- _Word and item position data_
=-=-=-=-=

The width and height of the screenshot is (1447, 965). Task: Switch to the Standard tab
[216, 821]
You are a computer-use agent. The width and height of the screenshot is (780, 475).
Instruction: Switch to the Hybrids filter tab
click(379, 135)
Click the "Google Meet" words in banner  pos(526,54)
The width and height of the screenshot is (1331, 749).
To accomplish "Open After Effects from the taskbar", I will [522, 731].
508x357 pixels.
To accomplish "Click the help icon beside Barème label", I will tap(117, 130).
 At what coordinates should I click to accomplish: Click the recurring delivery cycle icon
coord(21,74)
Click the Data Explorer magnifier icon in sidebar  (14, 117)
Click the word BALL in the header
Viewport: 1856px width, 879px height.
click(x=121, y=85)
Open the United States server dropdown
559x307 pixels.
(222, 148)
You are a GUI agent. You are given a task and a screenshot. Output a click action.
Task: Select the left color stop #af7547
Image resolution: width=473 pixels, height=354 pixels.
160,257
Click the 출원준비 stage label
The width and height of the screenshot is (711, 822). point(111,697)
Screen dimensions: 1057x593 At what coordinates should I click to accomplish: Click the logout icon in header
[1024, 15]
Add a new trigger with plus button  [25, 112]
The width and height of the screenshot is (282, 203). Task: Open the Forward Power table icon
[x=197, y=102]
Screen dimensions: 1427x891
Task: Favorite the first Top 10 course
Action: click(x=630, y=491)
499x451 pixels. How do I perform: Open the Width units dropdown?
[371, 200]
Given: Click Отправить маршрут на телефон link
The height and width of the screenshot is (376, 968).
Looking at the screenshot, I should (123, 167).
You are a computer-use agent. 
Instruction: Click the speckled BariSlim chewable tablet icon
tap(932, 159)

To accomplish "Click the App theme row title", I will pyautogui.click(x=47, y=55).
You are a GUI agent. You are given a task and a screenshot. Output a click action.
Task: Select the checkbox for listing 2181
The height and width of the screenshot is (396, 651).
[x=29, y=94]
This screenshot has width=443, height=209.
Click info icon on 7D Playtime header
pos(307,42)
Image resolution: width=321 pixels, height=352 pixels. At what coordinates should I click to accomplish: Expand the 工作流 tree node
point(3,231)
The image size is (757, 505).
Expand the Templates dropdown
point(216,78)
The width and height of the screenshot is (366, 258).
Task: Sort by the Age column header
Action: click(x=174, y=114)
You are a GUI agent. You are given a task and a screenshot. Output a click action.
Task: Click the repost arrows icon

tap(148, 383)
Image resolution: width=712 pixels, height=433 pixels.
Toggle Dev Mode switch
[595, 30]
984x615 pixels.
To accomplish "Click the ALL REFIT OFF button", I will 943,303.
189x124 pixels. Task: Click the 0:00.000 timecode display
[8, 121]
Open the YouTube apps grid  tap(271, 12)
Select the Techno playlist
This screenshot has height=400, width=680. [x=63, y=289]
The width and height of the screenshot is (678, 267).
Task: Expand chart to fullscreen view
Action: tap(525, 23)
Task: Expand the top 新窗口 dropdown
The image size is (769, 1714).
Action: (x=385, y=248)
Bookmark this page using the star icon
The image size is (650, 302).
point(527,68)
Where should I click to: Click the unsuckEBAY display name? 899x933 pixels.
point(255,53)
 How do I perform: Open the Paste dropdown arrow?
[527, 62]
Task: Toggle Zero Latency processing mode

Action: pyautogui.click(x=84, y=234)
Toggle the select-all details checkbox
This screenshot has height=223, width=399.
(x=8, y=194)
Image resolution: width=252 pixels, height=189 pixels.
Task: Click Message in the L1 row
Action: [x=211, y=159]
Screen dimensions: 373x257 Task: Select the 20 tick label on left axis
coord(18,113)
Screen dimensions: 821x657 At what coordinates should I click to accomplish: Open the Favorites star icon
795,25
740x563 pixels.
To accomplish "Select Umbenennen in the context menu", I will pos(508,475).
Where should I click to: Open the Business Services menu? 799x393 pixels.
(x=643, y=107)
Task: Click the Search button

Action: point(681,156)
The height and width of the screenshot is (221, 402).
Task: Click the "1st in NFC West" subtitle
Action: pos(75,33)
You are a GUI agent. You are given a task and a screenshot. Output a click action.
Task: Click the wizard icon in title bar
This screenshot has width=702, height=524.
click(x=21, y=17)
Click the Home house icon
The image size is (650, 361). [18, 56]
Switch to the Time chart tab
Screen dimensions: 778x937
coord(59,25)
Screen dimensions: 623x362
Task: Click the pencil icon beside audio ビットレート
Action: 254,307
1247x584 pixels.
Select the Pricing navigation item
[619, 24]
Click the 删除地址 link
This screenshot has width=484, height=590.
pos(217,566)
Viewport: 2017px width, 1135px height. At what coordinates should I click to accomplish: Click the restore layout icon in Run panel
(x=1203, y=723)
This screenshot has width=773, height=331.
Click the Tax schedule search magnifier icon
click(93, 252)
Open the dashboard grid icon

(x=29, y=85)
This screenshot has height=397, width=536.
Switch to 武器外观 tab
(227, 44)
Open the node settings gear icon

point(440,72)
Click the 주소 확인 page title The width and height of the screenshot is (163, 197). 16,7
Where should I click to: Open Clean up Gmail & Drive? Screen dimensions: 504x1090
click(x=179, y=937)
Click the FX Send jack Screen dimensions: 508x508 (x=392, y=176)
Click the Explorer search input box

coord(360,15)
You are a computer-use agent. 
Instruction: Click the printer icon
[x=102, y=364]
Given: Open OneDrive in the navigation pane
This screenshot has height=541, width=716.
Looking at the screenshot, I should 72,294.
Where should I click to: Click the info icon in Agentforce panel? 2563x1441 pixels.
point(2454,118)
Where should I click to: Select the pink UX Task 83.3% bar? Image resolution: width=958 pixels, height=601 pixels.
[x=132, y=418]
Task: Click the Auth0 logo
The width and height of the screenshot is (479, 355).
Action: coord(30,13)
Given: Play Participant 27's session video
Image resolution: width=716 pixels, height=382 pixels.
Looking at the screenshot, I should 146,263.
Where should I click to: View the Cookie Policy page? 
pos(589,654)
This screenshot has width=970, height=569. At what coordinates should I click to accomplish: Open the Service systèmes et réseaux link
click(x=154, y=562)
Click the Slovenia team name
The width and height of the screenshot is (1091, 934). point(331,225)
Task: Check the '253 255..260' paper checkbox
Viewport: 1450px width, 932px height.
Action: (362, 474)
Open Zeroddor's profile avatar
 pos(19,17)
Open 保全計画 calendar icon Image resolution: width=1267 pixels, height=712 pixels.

=-=-=-=-=

Transcribe every row above word for word, keeping each line the same.

The width and height of the screenshot is (1447, 965). Task: Switch to the Standard tab
[216, 821]
You are a computer-use agent. The width and height of the screenshot is (780, 475).
Instruction: Switch to the Hybrids filter tab
click(379, 135)
Click the "Google Meet" words in banner  pos(526,54)
The width and height of the screenshot is (1331, 749).
To accomplish "Open After Effects from the taskbar", I will [522, 731].
508x357 pixels.
To accomplish "Click the help icon beside Barème label", I will tap(117, 130).
 At what coordinates should I click to accomplish: Click the recurring delivery cycle icon
coord(21,74)
Click the Data Explorer magnifier icon in sidebar  (14, 117)
Click the word BALL in the header
Viewport: 1856px width, 879px height.
click(x=121, y=85)
Open the United States server dropdown
559x307 pixels.
(222, 148)
You are a GUI agent. You are given a task and a screenshot. Output a click action.
Task: Select the left color stop #af7547
Image resolution: width=473 pixels, height=354 pixels.
160,257
Click the 출원준비 stage label
The width and height of the screenshot is (711, 822). point(111,697)
Screen dimensions: 1057x593 At what coordinates should I click to accomplish: Click the logout icon in header
[1024, 15]
Add a new trigger with plus button  [25, 112]
The width and height of the screenshot is (282, 203). Task: Open the Forward Power table icon
[x=197, y=102]
Screen dimensions: 1427x891
Task: Favorite the first Top 10 course
Action: click(x=630, y=491)
499x451 pixels. How do I perform: Open the Width units dropdown?
[371, 200]
Given: Click Отправить маршрут на телефон link
The height and width of the screenshot is (376, 968).
Looking at the screenshot, I should (123, 167).
You are a computer-use agent. 
Instruction: Click the speckled BariSlim chewable tablet icon
tap(932, 159)

To accomplish "Click the App theme row title", I will pyautogui.click(x=47, y=55).
You are a GUI agent. You are given a task and a screenshot. Output a click action.
Task: Select the checkbox for listing 2181
The height and width of the screenshot is (396, 651).
[x=29, y=94]
This screenshot has width=443, height=209.
Click info icon on 7D Playtime header
pos(307,42)
Image resolution: width=321 pixels, height=352 pixels. At what coordinates should I click to accomplish: Expand the 工作流 tree node
point(3,231)
The image size is (757, 505).
Expand the Templates dropdown
point(216,78)
The width and height of the screenshot is (366, 258).
Task: Sort by the Age column header
Action: click(x=174, y=114)
You are a GUI agent. You are given a task and a screenshot. Output a click action.
Task: Click the repost arrows icon

tap(148, 383)
Image resolution: width=712 pixels, height=433 pixels.
Toggle Dev Mode switch
[595, 30]
984x615 pixels.
To accomplish "Click the ALL REFIT OFF button", I will 943,303.
189x124 pixels. Task: Click the 0:00.000 timecode display
[8, 121]
Open the YouTube apps grid  tap(271, 12)
Select the Techno playlist
This screenshot has height=400, width=680. [x=63, y=289]
The width and height of the screenshot is (678, 267).
Task: Expand chart to fullscreen view
Action: tap(525, 23)
Task: Expand the top 新窗口 dropdown
The image size is (769, 1714).
Action: (x=385, y=248)
Bookmark this page using the star icon
The image size is (650, 302).
point(527,68)
Where should I click to: Click the unsuckEBAY display name? 899x933 pixels.
point(255,53)
 How do I perform: Open the Paste dropdown arrow?
[527, 62]
Task: Toggle Zero Latency processing mode

Action: pyautogui.click(x=84, y=234)
Toggle the select-all details checkbox
This screenshot has height=223, width=399.
(x=8, y=194)
Image resolution: width=252 pixels, height=189 pixels.
Task: Click Message in the L1 row
Action: [x=211, y=159]
Screen dimensions: 373x257 Task: Select the 20 tick label on left axis
coord(18,113)
Screen dimensions: 821x657 At what coordinates should I click to accomplish: Open the Favorites star icon
795,25
740x563 pixels.
To accomplish "Select Umbenennen in the context menu", I will pos(508,475).
Where should I click to: Open the Business Services menu? 799x393 pixels.
(x=643, y=107)
Task: Click the Search button

Action: point(681,156)
The height and width of the screenshot is (221, 402).
Task: Click the "1st in NFC West" subtitle
Action: pos(75,33)
You are a GUI agent. You are given a task and a screenshot. Output a click action.
Task: Click the wizard icon in title bar
This screenshot has width=702, height=524.
click(x=21, y=17)
Click the Home house icon
The image size is (650, 361). [18, 56]
Switch to the Time chart tab
Screen dimensions: 778x937
coord(59,25)
Screen dimensions: 623x362
Task: Click the pencil icon beside audio ビットレート
Action: 254,307
1247x584 pixels.
Select the Pricing navigation item
[619, 24]
Click the 删除地址 link
This screenshot has width=484, height=590.
pos(217,566)
Viewport: 2017px width, 1135px height. At what coordinates should I click to accomplish: Click the restore layout icon in Run panel
(x=1203, y=723)
This screenshot has width=773, height=331.
Click the Tax schedule search magnifier icon
click(93, 252)
Open the dashboard grid icon

(x=29, y=85)
This screenshot has height=397, width=536.
Switch to 武器外观 tab
(227, 44)
Open the node settings gear icon

point(440,72)
Click the 주소 확인 page title The width and height of the screenshot is (163, 197). 16,7
Where should I click to: Open Clean up Gmail & Drive? Screen dimensions: 504x1090
click(x=179, y=937)
Click the FX Send jack Screen dimensions: 508x508 (x=392, y=176)
Click the Explorer search input box

coord(360,15)
You are a computer-use agent. 
Instruction: Click the printer icon
[x=102, y=364]
Given: Open OneDrive in the navigation pane
This screenshot has height=541, width=716.
Looking at the screenshot, I should 72,294.
Where should I click to: Click the info icon in Agentforce panel? 2563x1441 pixels.
point(2454,118)
Where should I click to: Select the pink UX Task 83.3% bar? Image resolution: width=958 pixels, height=601 pixels.
[x=132, y=418]
Task: Click the Auth0 logo
The width and height of the screenshot is (479, 355).
Action: coord(30,13)
Given: Play Participant 27's session video
Image resolution: width=716 pixels, height=382 pixels.
Looking at the screenshot, I should 146,263.
Where should I click to: View the Cookie Policy page? 
pos(589,654)
This screenshot has width=970, height=569. At what coordinates should I click to accomplish: Open the Service systèmes et réseaux link
click(x=154, y=562)
Click the Slovenia team name
The width and height of the screenshot is (1091, 934). point(331,225)
Task: Check the '253 255..260' paper checkbox
Viewport: 1450px width, 932px height.
Action: (362, 474)
Open Zeroddor's profile avatar
 pos(19,17)
Open 保全計画 calendar icon Image resolution: width=1267 pixels, height=712 pixels.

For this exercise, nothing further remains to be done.